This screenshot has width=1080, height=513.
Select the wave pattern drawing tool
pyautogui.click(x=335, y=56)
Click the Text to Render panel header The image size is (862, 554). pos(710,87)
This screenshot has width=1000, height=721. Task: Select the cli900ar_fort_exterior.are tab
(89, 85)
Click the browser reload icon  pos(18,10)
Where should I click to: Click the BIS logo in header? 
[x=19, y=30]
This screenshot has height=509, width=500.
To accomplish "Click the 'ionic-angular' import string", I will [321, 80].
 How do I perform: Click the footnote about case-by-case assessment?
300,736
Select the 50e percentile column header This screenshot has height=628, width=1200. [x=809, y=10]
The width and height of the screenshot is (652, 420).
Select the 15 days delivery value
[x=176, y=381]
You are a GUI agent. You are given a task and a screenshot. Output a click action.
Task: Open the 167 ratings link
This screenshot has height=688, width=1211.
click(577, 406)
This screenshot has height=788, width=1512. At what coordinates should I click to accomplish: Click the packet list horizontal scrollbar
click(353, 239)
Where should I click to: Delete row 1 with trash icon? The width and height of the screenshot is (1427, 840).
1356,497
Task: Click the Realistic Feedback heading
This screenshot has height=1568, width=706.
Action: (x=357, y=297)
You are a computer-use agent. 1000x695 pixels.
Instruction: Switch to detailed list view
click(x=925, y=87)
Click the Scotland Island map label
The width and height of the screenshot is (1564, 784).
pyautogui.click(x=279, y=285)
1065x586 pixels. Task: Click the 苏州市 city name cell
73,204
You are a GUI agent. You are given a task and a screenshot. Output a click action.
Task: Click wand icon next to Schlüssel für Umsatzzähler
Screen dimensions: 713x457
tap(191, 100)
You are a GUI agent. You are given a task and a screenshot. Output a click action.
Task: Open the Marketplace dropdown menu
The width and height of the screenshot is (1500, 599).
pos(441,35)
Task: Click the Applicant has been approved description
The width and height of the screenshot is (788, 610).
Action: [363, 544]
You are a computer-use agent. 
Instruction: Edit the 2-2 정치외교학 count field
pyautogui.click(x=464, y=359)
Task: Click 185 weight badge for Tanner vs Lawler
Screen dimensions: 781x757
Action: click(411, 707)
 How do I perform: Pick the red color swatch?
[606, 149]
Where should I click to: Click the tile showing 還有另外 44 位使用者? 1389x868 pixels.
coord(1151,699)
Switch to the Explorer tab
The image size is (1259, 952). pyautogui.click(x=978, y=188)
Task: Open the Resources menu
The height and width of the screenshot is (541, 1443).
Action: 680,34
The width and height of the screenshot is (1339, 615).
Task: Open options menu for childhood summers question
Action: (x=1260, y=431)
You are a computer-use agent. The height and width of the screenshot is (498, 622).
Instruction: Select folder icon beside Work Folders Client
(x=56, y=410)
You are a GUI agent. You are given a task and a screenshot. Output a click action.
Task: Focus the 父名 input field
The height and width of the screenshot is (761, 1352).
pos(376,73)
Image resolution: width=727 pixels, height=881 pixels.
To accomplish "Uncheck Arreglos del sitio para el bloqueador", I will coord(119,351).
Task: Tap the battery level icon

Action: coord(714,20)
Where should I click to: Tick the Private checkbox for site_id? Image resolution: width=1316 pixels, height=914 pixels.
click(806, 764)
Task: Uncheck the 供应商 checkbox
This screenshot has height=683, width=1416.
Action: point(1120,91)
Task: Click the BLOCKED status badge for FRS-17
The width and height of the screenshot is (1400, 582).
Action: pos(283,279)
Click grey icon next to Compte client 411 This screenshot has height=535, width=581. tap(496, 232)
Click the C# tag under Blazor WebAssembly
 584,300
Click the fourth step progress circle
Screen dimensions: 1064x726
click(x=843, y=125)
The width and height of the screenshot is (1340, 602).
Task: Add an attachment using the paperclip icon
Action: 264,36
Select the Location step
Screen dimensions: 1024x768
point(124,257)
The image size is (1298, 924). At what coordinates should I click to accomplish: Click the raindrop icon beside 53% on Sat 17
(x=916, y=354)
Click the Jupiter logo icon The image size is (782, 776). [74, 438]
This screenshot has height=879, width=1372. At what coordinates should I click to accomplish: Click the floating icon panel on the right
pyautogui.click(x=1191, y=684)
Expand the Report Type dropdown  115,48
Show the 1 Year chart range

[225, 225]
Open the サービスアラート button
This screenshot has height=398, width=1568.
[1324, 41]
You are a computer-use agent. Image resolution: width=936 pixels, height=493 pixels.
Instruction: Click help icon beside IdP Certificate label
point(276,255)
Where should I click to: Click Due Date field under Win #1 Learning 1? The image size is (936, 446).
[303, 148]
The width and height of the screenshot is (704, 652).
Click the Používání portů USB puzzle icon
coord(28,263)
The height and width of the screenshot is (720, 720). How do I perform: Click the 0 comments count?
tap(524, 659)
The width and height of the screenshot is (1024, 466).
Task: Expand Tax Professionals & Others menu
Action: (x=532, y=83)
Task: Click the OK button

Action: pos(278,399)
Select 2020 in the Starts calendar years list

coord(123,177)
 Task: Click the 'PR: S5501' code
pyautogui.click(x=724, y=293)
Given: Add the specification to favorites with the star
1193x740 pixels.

■ ■ ■

▶ PROBLEM DETAILS
Every line above that holds the word "will" should be copied out.

▶ RESULT OF THIS TASK
To accomplish "Click the 'ionic-angular' import string", I will [321, 80].
To accomplish "Uncheck Arreglos del sitio para el bloqueador", I will coord(119,351).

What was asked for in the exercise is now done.